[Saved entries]
● ● ● ● ●

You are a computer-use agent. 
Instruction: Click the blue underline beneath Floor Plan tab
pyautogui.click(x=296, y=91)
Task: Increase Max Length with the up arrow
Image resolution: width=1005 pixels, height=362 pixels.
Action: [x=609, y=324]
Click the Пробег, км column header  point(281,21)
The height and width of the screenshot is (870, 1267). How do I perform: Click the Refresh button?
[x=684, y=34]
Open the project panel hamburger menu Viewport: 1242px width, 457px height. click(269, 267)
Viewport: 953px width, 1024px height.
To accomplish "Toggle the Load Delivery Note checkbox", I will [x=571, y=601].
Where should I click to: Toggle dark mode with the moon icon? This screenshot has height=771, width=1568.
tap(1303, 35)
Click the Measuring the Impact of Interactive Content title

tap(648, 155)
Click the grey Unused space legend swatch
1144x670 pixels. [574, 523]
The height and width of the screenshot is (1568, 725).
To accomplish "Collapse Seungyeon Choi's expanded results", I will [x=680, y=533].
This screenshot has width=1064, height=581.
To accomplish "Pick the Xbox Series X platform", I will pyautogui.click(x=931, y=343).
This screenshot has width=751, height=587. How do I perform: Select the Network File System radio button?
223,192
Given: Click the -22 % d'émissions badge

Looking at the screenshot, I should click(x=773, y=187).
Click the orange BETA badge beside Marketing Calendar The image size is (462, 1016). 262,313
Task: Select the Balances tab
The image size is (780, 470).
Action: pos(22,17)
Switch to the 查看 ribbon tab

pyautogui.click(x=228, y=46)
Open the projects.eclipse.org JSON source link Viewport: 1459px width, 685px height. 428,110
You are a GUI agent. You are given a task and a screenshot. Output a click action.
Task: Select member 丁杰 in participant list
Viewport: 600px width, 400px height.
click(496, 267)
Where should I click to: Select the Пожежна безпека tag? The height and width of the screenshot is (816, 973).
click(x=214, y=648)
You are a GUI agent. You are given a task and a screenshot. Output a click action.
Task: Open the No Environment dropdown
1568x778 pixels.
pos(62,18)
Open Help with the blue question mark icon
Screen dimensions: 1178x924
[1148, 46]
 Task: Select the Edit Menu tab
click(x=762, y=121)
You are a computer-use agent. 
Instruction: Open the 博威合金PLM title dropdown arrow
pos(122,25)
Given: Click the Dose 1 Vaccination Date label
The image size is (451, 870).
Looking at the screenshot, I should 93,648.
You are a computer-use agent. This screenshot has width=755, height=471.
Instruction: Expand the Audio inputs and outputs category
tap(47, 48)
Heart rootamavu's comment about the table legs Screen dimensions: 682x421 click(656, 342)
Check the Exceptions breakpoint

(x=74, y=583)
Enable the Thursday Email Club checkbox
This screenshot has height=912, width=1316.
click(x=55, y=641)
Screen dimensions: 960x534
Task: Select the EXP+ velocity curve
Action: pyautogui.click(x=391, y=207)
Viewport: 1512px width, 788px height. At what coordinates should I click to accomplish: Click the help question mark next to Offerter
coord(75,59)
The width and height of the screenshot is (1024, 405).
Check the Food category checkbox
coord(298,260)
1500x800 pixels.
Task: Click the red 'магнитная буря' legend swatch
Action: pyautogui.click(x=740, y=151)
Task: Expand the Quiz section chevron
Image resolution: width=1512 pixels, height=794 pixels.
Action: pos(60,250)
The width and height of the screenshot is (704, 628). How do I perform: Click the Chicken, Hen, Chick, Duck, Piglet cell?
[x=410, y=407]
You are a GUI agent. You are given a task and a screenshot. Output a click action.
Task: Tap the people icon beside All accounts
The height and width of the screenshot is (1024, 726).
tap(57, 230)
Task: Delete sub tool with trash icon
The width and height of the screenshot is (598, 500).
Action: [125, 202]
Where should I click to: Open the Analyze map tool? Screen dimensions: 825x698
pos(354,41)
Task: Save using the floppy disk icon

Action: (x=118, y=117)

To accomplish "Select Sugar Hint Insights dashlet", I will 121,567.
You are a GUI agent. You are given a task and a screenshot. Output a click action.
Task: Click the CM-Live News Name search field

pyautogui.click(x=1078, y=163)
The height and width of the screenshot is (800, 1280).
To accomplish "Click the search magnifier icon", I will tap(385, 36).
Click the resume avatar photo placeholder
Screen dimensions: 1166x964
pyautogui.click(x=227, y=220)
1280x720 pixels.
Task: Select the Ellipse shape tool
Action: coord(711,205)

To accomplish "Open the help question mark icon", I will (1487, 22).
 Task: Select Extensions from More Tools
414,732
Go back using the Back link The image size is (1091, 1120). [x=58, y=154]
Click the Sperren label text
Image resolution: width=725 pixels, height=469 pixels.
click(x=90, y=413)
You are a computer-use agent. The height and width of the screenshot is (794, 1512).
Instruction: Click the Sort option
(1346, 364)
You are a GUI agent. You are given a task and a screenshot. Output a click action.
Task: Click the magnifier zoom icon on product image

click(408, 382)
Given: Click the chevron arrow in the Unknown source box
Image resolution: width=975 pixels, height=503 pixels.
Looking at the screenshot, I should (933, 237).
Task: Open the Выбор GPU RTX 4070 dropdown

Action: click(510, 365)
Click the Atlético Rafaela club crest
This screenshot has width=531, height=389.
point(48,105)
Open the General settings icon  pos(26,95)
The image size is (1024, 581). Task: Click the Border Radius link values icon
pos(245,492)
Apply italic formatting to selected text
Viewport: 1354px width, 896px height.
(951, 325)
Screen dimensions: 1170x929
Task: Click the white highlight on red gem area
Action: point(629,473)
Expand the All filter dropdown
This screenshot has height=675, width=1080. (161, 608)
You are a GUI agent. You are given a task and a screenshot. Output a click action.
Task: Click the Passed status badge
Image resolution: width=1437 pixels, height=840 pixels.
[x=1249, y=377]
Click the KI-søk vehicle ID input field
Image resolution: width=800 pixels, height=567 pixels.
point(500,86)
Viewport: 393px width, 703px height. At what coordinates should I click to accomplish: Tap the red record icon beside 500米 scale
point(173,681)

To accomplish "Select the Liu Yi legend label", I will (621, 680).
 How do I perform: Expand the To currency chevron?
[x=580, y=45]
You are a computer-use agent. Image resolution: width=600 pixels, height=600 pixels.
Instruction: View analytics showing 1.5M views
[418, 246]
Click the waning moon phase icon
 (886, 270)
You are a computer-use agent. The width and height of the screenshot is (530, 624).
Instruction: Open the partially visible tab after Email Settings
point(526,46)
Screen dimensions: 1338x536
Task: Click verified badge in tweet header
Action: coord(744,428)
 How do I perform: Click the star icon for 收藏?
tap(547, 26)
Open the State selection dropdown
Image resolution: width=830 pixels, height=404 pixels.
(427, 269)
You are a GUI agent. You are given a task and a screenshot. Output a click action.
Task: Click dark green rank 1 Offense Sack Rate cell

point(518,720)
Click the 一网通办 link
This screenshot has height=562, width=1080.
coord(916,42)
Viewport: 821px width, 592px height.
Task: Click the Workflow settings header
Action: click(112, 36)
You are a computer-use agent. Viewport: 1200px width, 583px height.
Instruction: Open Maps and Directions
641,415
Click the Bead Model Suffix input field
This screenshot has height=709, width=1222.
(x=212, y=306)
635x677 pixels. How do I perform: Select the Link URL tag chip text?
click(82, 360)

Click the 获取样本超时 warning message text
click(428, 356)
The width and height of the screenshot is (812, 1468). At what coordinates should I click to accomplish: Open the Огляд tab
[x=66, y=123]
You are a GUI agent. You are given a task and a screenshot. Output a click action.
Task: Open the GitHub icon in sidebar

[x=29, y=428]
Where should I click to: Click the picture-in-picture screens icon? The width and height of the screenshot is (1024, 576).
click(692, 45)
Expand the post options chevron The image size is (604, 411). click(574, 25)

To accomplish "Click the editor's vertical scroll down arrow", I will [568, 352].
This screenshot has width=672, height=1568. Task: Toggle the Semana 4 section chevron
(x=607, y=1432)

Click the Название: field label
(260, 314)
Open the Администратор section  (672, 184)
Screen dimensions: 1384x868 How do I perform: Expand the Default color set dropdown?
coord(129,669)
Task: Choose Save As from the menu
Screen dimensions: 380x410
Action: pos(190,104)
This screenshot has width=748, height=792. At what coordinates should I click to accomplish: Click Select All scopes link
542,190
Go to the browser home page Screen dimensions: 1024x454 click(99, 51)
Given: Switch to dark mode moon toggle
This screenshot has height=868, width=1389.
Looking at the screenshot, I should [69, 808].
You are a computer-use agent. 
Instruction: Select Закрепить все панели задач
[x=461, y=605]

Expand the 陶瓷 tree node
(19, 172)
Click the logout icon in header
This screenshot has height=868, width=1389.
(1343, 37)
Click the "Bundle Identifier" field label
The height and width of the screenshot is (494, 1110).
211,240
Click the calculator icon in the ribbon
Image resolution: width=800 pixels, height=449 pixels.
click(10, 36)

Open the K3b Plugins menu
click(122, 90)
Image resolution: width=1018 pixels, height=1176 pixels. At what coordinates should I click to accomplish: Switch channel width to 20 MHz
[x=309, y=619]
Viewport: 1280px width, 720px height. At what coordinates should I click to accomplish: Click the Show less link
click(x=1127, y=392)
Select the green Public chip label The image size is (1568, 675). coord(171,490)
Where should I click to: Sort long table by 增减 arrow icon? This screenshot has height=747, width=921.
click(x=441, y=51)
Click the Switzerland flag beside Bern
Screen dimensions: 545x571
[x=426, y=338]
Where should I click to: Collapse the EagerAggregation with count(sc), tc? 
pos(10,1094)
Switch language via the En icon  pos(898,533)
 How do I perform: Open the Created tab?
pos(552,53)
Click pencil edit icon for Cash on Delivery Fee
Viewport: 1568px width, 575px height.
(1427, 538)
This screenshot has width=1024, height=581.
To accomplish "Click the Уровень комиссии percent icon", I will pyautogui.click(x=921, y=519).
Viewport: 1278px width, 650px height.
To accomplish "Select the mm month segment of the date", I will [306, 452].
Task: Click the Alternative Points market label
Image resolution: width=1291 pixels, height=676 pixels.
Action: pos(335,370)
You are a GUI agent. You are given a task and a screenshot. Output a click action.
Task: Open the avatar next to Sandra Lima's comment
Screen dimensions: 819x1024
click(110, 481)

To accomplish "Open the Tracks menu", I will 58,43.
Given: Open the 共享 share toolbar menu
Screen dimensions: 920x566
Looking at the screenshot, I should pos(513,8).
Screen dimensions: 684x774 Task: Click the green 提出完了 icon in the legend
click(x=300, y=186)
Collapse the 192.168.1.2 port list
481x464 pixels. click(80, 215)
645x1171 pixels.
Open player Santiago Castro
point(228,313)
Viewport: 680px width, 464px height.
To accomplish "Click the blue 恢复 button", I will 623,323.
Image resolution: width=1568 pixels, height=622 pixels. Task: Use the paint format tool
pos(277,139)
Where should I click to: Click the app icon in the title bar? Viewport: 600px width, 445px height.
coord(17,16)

● ● ● ● ●

** WHAT YOU HAVE TO DO **
Tell how many lines in the entries contain the string "avatar". Give the number and nothing more.

** SOLUTION TO THE EXERCISE **
2